Automated Summary
Key Facts
The case concerns claims against a fund established from the judicial sale of the MV Tariq III. The core dispute revolves around whether the bareboat charterparty between Garanti Finansal Kiralama A.S. (Garanti) and Caliskan Ic Ve Dis Ticaret Sanayi A.S. (Caliskan) remained valid at the time of the vessel's sale in February 2015. Garanti and Caliskan agreed the charter was extant until the sale, while the appellant (Credit Europe Bank N.V.) argued it had terminated in June 2014. The court dismissed the appeal, upholding the Referee's findings that the charter was valid and claimants could rely on the deeming provision of the Admiralty Jurisdiction Regulation Act without prior in rem arrest. The fund's proceeds were distributed according to the Referee's recommendations, with the appellant's claim ranking lower than others.
Issues
- The court addressed if claimants needed to arrest the vessel before its sale to invoke the deeming provision (s 1(3) of the Admiralty Jurisdiction Regulation Act). It concluded that such an arrest was not a prerequisite for claims against the fund, which stands in the stead of the vessel.
- The court considered the validity under Turkish law of the termination notice (15 April 2014) and revised payment plan (24 April 2014), particularly whether administrator consent was required. Expert legal opinions conflicted, but the majority held that the opposing suppliers' claims were valid as the charter remained extant until the vessel's sale.
- The court determined that the onus of proving the bareboat charter's termination lies with the party asserting it (the appellant), not the claimants who relied on its continued existence. The opposing suppliers' claims were based on the charter being extant, and the appellant failed to disprove this despite its contentions.
Holdings
- The court dismissed the appeal with costs, including those of two counsel, as there was no basis to disregard the evidence confirming the bareboat charter remained in effect prior to the vessel's sale. The opposing suppliers' claims against the Fund were upheld, and the appellant failed to prove the termination of the charterparty.
- The court held that claims against the Fund (constituted from the vessel's sale) did not require prior in rem arrest of the vessel. The Fund's distribution process under the Admiralty Jurisdiction Regulation Act allowed claims to be proven without such arrest, and the opposing suppliers satisfied this requirement.

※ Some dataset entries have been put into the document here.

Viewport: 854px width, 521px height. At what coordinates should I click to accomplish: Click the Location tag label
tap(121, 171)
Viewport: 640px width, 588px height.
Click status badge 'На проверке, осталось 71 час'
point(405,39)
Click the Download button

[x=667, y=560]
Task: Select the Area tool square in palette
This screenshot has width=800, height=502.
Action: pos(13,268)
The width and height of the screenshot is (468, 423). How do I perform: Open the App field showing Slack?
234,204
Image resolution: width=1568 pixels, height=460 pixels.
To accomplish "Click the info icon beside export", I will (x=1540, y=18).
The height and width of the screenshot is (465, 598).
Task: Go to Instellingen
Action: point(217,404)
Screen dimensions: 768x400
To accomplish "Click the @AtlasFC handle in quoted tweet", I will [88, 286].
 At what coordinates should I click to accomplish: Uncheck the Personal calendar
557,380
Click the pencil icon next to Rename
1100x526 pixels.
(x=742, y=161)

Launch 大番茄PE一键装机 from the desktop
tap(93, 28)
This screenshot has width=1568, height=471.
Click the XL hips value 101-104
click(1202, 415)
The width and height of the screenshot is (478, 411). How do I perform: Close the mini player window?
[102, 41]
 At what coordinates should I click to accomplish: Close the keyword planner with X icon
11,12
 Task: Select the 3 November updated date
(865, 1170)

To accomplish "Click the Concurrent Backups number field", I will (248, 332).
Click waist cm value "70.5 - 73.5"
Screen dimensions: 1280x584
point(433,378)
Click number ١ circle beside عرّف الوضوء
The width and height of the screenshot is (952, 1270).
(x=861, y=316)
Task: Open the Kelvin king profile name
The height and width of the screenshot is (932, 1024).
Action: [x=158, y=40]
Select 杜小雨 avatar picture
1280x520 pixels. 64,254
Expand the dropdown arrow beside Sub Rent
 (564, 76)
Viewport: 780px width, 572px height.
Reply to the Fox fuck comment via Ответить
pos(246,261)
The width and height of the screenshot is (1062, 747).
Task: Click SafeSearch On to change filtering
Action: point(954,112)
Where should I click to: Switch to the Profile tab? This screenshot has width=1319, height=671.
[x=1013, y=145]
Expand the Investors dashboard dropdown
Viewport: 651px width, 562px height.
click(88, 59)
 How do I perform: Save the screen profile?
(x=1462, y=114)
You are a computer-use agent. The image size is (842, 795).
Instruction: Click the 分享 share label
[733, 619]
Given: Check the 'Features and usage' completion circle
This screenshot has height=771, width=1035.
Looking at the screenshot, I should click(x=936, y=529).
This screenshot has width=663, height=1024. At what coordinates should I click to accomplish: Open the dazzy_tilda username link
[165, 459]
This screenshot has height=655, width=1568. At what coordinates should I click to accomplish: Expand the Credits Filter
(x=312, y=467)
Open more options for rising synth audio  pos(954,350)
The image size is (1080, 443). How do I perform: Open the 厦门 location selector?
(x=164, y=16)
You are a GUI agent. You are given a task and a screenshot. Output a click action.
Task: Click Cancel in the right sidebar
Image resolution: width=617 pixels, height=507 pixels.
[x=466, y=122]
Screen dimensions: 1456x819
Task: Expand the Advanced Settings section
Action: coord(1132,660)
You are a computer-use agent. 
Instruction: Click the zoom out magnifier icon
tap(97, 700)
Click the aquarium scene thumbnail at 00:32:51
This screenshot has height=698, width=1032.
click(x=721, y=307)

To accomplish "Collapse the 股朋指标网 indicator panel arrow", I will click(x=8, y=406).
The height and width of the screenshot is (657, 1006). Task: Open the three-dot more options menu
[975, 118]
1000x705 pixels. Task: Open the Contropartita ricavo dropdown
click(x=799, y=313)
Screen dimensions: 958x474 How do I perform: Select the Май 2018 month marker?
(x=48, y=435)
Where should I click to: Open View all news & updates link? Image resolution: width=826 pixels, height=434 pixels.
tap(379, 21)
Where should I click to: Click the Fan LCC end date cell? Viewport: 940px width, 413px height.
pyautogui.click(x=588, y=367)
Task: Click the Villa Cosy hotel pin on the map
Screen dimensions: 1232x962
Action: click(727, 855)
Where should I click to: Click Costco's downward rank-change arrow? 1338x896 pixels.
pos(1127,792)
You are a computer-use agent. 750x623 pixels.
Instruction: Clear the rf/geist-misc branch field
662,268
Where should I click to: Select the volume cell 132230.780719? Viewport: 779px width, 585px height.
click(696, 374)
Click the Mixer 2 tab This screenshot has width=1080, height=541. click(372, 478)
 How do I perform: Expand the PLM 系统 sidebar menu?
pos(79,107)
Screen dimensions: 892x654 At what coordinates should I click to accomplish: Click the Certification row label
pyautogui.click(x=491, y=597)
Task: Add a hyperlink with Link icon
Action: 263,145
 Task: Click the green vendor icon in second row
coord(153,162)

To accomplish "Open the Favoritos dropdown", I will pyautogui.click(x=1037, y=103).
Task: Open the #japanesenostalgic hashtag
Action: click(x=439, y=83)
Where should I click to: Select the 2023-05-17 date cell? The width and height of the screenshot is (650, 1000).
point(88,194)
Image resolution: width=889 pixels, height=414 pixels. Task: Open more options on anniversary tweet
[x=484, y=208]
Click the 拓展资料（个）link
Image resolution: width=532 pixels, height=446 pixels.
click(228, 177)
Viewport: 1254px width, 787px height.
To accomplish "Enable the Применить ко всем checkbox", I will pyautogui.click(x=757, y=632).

- The court determined that the onus of proving the termination of the charterparty rested with the appellant, who failed to adduce direct evidence of termination. The parties to the charterparty (Garanti and Caliskan) consistently maintained its validity, and the evidence supported its continued existence until the vessel's judicial sale.
Remedies
The appeal is dismissed with costs, including those of two counsel.
Legal Principles
The court held that the onus of proving the termination of the bareboat charter lay with the party asserting such termination (the appellant). The majority found that the appellant failed to discharge this burden, while the dissenting opinion argued the opposing suppliers should have proven the charter's continued existence at the time of their claims.
Precedent Name
- Associated Marine Engineers (Pty) Ltd v Forouna Bank PF
- CH Offshore Ltd v PDV Marina
- Cotler v Variety Travel Goods (Pty) Ltd
- Minister of Land Affairs and Agriculture v D & F Wewell Trust
- Continental Illinois National Bank and Trust Co of Chicago v Greek Seaman's Pension Fund
- The Stainless Kobe (No 2) 't Wapen Van Marion BV v The Fund Constituted by the Sale of the MV Stainless Kobe
- Transnet Ltd v Rubenstein
- Schloemann v Goldstone Resources Ltd
- Prinsloo v Van der Linde & Another
Cited Statute
Admiralty Jurisdiction Regulation Act 105 of 1983
Judge Name
- Zondi
- T R Gorven
- Makaula
- V M Ponnan
- Chetty
Passage Text
- [34] If, as it seems to me, it was for the appellant, as the applicant who did not accept the Referee's report on the basis that the agreement had terminated, to establish that fact and not for the opposing suppliers to prove the negative, namely that the agreement had not terminated...
- [48] In the result, the appeal must fail and it is accordingly dismissed with costs, including those of two counsel.
- [24] The overarching issue in relation to which the various Turkish lawyers advised is whether, and if so when, the agreement terminated.